Turtle watching is a favourite holiday treat for thousands of Greek Island tourists who buy tickets for sea trips to turtle nesting beaches. Unfortunately the holiday trippers are playing an unwitting part in killing off some of the world's rarest turtles. Conservation experts have for many years issued strong warnings against commercial exploitation of the creatures.
Popular tourist turtle-viewing trips on islands such as Zante threaten the future of the endangered caretta caretta, or Mediterranean loggerhead sea turtle.
But the warnings have gone unheeded as the number of tourist sea trips in glass-bottomed boats has soared.
The problem is that turtles are very shy creatures and can easily be frightened off, especially during the turtle nesting season.

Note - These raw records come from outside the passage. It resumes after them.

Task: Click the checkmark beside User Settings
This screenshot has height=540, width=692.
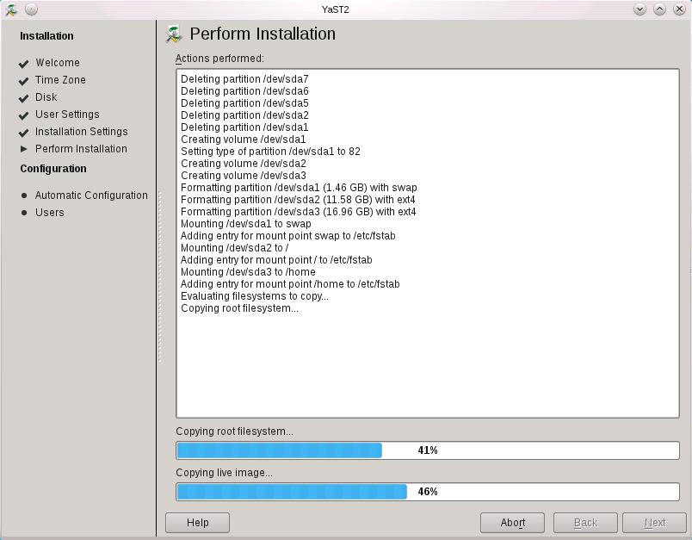Action: (23, 115)
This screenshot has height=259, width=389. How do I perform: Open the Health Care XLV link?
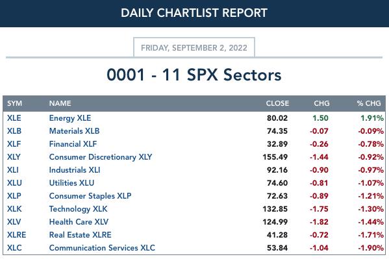[x=79, y=222]
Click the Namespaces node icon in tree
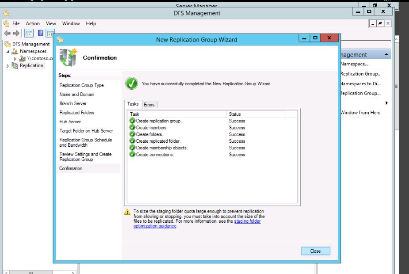This screenshot has width=409, height=274. pos(15,51)
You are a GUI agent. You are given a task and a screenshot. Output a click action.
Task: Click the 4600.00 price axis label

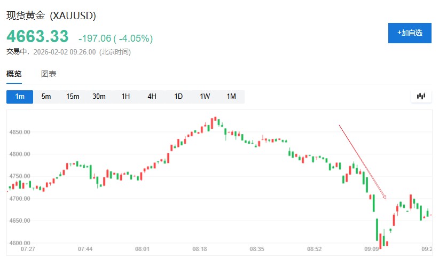(x=19, y=243)
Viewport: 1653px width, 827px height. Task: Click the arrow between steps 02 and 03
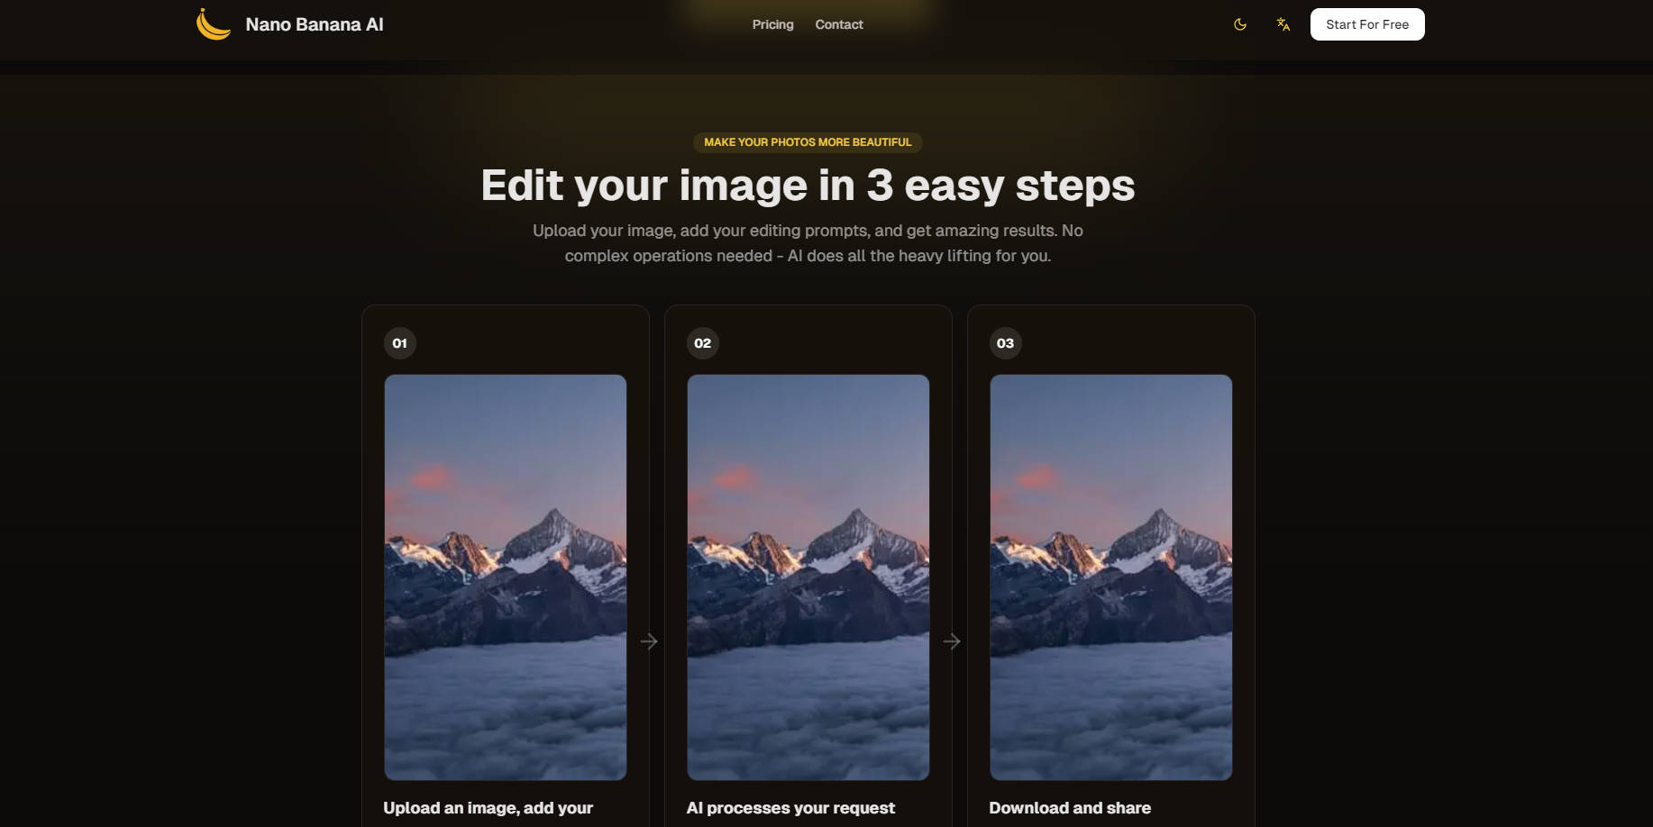pos(952,641)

The soft sand beaches where they choose to lay their eggs have become increasingly occupied by holiday tourists and the eggs laying season unfortunately coincides with the summer holidays.
Turtles usually lay their eggs at night so the beaches are not a great problem. But while they wait for nightfall they circle offshore — an ideal target for pleasure boats viewing trips.
Pleasure boats are moored along the coastline of the islet of Marathonisi on Zante, a major turtle nesting site, from 10am to 6pm every day as tourist arrive to get a glimpse of the rare creatures.
Camera touting tourists appear unaware of the distress they cause among the rare turtles as boats chase them through the water. It means that many turtles simply swim away and fail to lay eggs at all.
Those turtles that do land can find traditional nesting grounds bulldozed away to make room for sun beds and beach facilities.
Eggs can lie undisturbed under the sand but when hatchlings do emerge, mostly at night, they can get confused by the bright lights of nearby clubs and tavernas and head inland instead of out to sea.
It's not known how many turtles are lost each year but conservationist point to the steeply declining numbers of this already rare species that is not on the world endangered list.
Unfortunately the Greek government has been under fire for years from the European Commission for its failure to protect the turtles and their nesting sites from commercial exploitation.
They have even faced legal action through the European courts for their dismal failure to protect them or their beach nesting sites from commercial exploitation.